The rural setting of the Hot Springs Veterans Affairs Medical Center would make it an excellent place for treatment of post-traumatic stress disorder, U.S. Sen. Mike Rounds, R-S.D., said Monday at a Rapid City press conference.

Rounds, who before the press conference met privately with state Secretary of Veterans Affairs Larry Zimmerman and members of the Save the VA organization, didn’t try to butter up the U.S. Department of Veterans Affairs in his remarks to reporters.

“The VA is probably one of the worst bureaucracies on the federal level,” Rounds said in his first visit to Rapid City as a sitting senator.

He and his South Dakota Republican congressional colleagues, U.S. Sen. John Thune and U.S. Rep. Kristi Noem, have pushed the VA to stop its attempt to close the Hot Springs center. Since 2011, there has been talk of closing Hot Springs and moving services to the more populous Rapid City.

But Rounds is encouraging the VA to use the Hot Springs complex as a “center of excellence” for the treatment of PTSD, which develops after a terrifying ordeal that involved physical harm or the threat of physical harm, the National Institute of Mental Health says.

“People who have PTSD may feel stressed or frightened even when theyre no longer in danger,” according to the website.

Military veterans who have been in combat are especially susceptible to PTSD.

After the press conference, Rounds said he has no formal scientific proof that a rural setting, such as in the bucolic city of Hot Springs, is more conducive to the success of PTSD treatment than therapy in a bustling city. But Rounds said he has heard stories that loud noises that would be prevalent in a big city may inhibit treatment.

Craig Bryan, a doctor of psychology who is the executive director of the National Center for Veterans Studies, said the setting of therapy can be beneficial in its own right. However, Bryan said, if a veteran gets treatment in a quiet setting, then returns home to a more urban area, the therapy might not prove effective in the long term.

Rounds said that because of its location, Hot Springs probably would serve PTSD victims in the upper Midwest. “There are not a lot of urban areas” in the region Hot Springs could serve, Rounds said.

A recurring theme in Rounds’ press conference was his insistence that the VA meet the demands of veterans.

The goal, he said, “is not to save a hospital and jobs in Hot Springs, but how to better help the veterans.”

## Check your understanding
1 – In the article on the Hot Springs VA center, since what year has there been talk of closing the Hot Springs center?
2 – According to the article on the Hot Springs VA center, why might therapy in a quiet setting not prove effective in the long term, in Craig Bryan's view?
The items are separate material, unrelated to the article on the Hot Springs VA center.

## Data listing
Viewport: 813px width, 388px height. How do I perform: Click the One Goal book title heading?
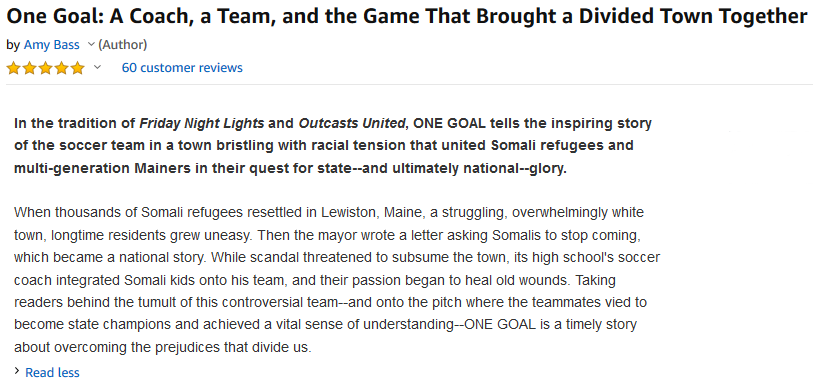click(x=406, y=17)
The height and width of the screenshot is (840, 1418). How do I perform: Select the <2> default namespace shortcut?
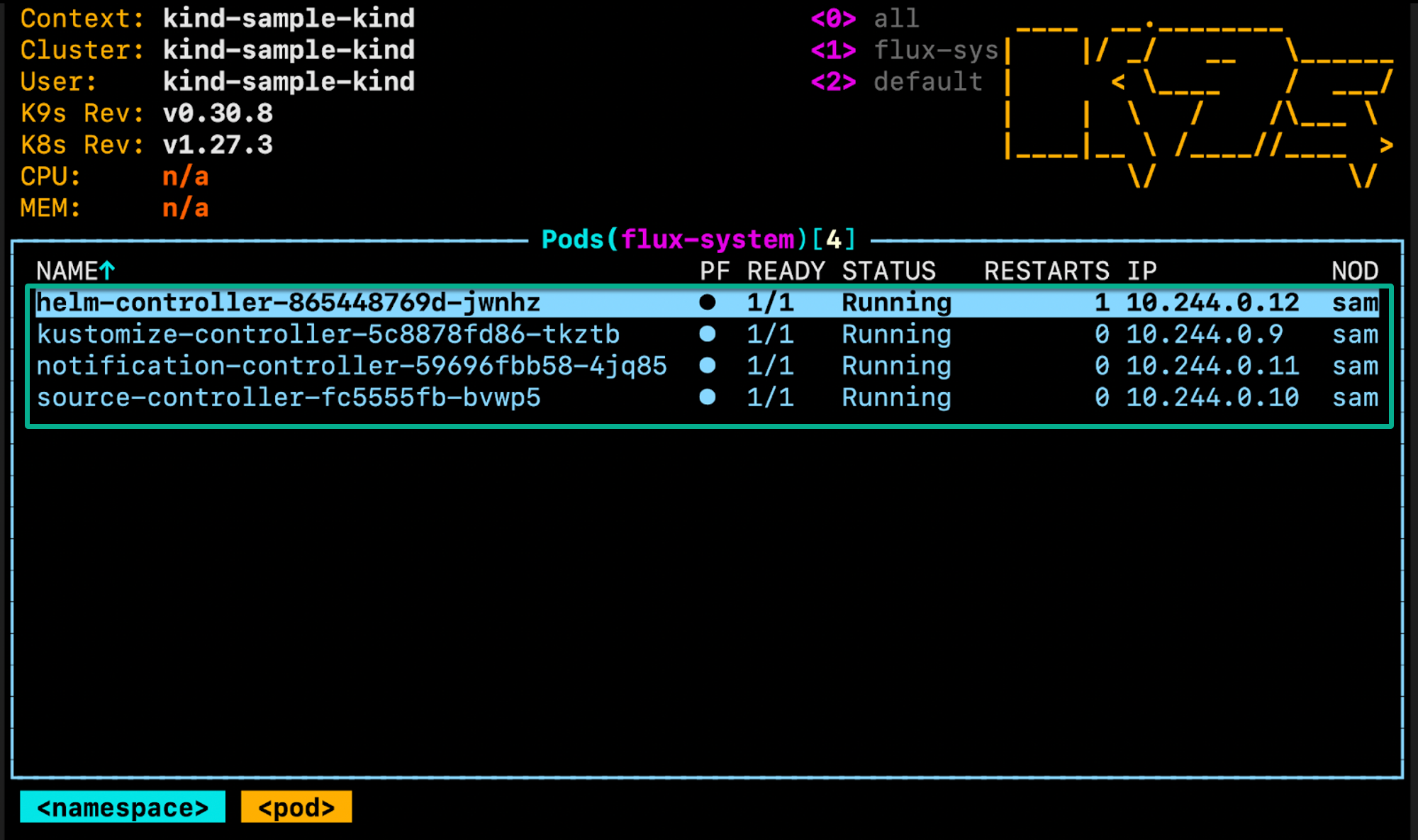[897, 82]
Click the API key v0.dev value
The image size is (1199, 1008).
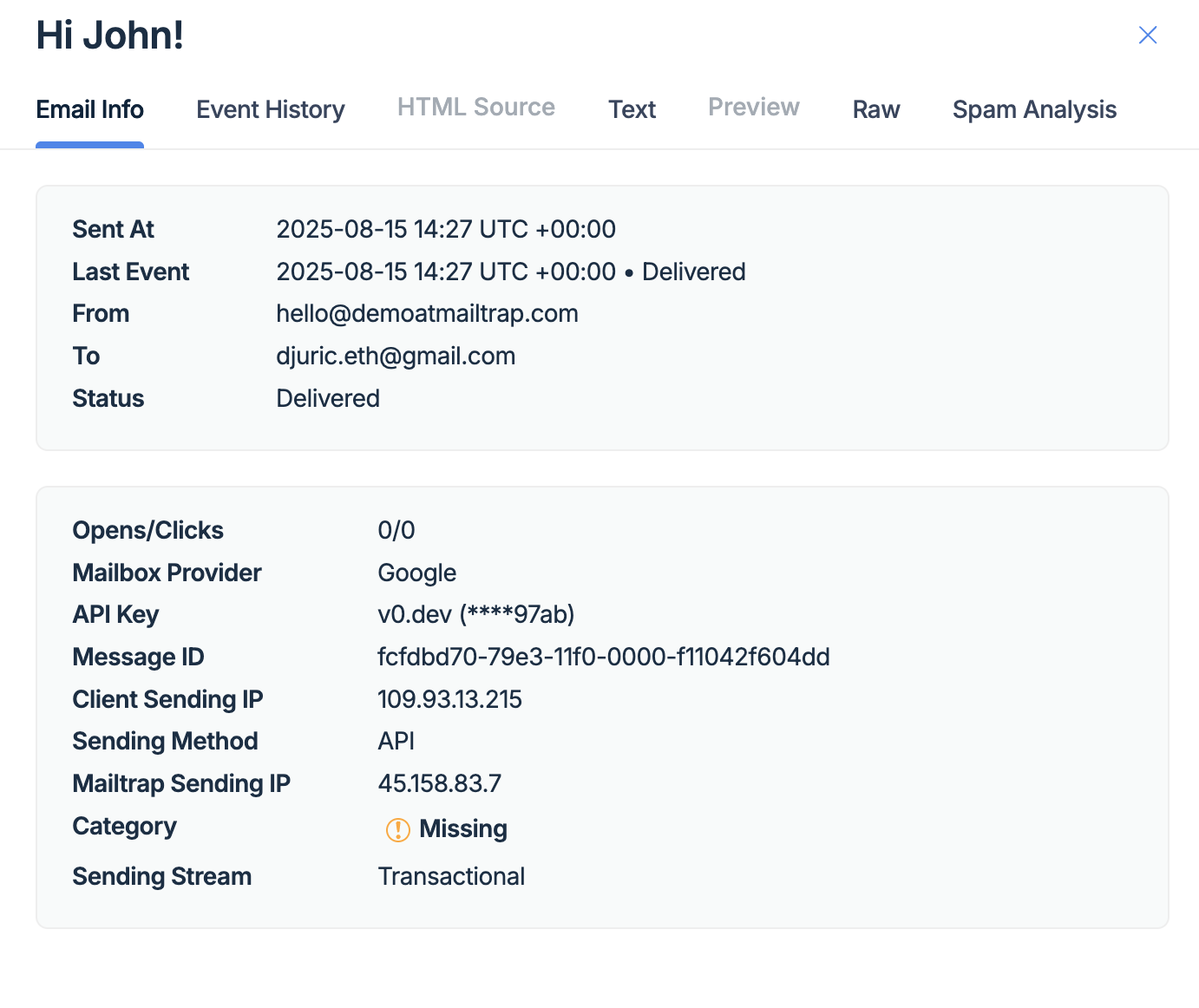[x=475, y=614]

* * *

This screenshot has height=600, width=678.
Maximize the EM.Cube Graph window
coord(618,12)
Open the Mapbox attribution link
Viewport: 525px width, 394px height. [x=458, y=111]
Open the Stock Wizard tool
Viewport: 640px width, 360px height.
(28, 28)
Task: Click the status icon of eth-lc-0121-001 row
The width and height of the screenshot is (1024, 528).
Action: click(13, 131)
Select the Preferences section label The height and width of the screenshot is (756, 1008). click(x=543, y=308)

## Numbered responses
1 – Since 2011.

2 – A veteran treated in a quiet setting may afterward return home to a more urban area.